Kisah Dede dan Rendi Bertahan Hidup Sambil Merawat Keluarga dengan Gangguan Jiwa,Berharap Ada Psikiater Gratis

Gangguang Jiwa
AY (kiri), sedang mengobrol di depan teras rumahnya dengan Dede (kanan) dan Rendi (belakang) pada Senin 8 September 2025.(Cianjur Ekspres/Akmal Esa Nugraha)
0 Komentar

CIANJUR,CIANJUR.JABAREKSPRES.COMDI sebuah rumah sederhana di Kampung Sabandar Kidul, Desa Sabandar, Kecamatan Karangtengah, Kabupaten Cianjur, suasana murung terasa begitu kental.

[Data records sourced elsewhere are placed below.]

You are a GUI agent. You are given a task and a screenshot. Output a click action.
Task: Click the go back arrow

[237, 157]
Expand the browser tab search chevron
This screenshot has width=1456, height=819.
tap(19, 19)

Kondisi itu bermula dari AY (40) yang mengalami depresi setelah ditinggalkan suaminya sekitar tahun 2010, tepat setelah melahirkan anak bungsunya, SA (15) yang bahkan tidak pernah melihat sosok ayahnya yang tega meninggalkan ibunya beberapa tahun lalu. Perlahan, depresi itu semakin memburuk, hingga kemudian dua adiknya, AS (38) dan RN (33), ikut mengalami gangguan serupa.

Belum cukup sampai di situ, satu anak AY, yaitu RA (20), kini juga terindikasi gangguan jiwa mengalami depresi setelah ditinggalkan pacarnya sekitar kurang lebih tiga bulan lalu. Dia lebih banyak murung dan mengurung diri di kamar, tidak mau memakan obat penenang dari puskesmas, membuat keluarga semakin khawatir.

Baca Juga:Tiga Ruangan SDN Cibaregbeg 1 Cibeber  di Cianjur Hangus Terbakar, Kerugian Ditaksir Capai Rp700 JutaHari Pelanggan Nasional, MUP PLN UP3 Cianjur Terjun Langsung Layani di Loket

Dalam kondisi serba terbatas, hanya dua saudara yang masih sehat yang berusaha menopang kebutuhan rumah, yaitu Dede (34) yang bekerja sebagai sales perabotan rumah di Cianjur, dan Rendi (30) yang bekerja serabutan dengan penghasilan tak menentu.

Salah seorang saudara dari AY, Dede mengaku kondisi ini berat, tetapi harus tetap dijalani. Dia berharap adanya pendampingan psikiater gratis untuk mempercepat pemulihan.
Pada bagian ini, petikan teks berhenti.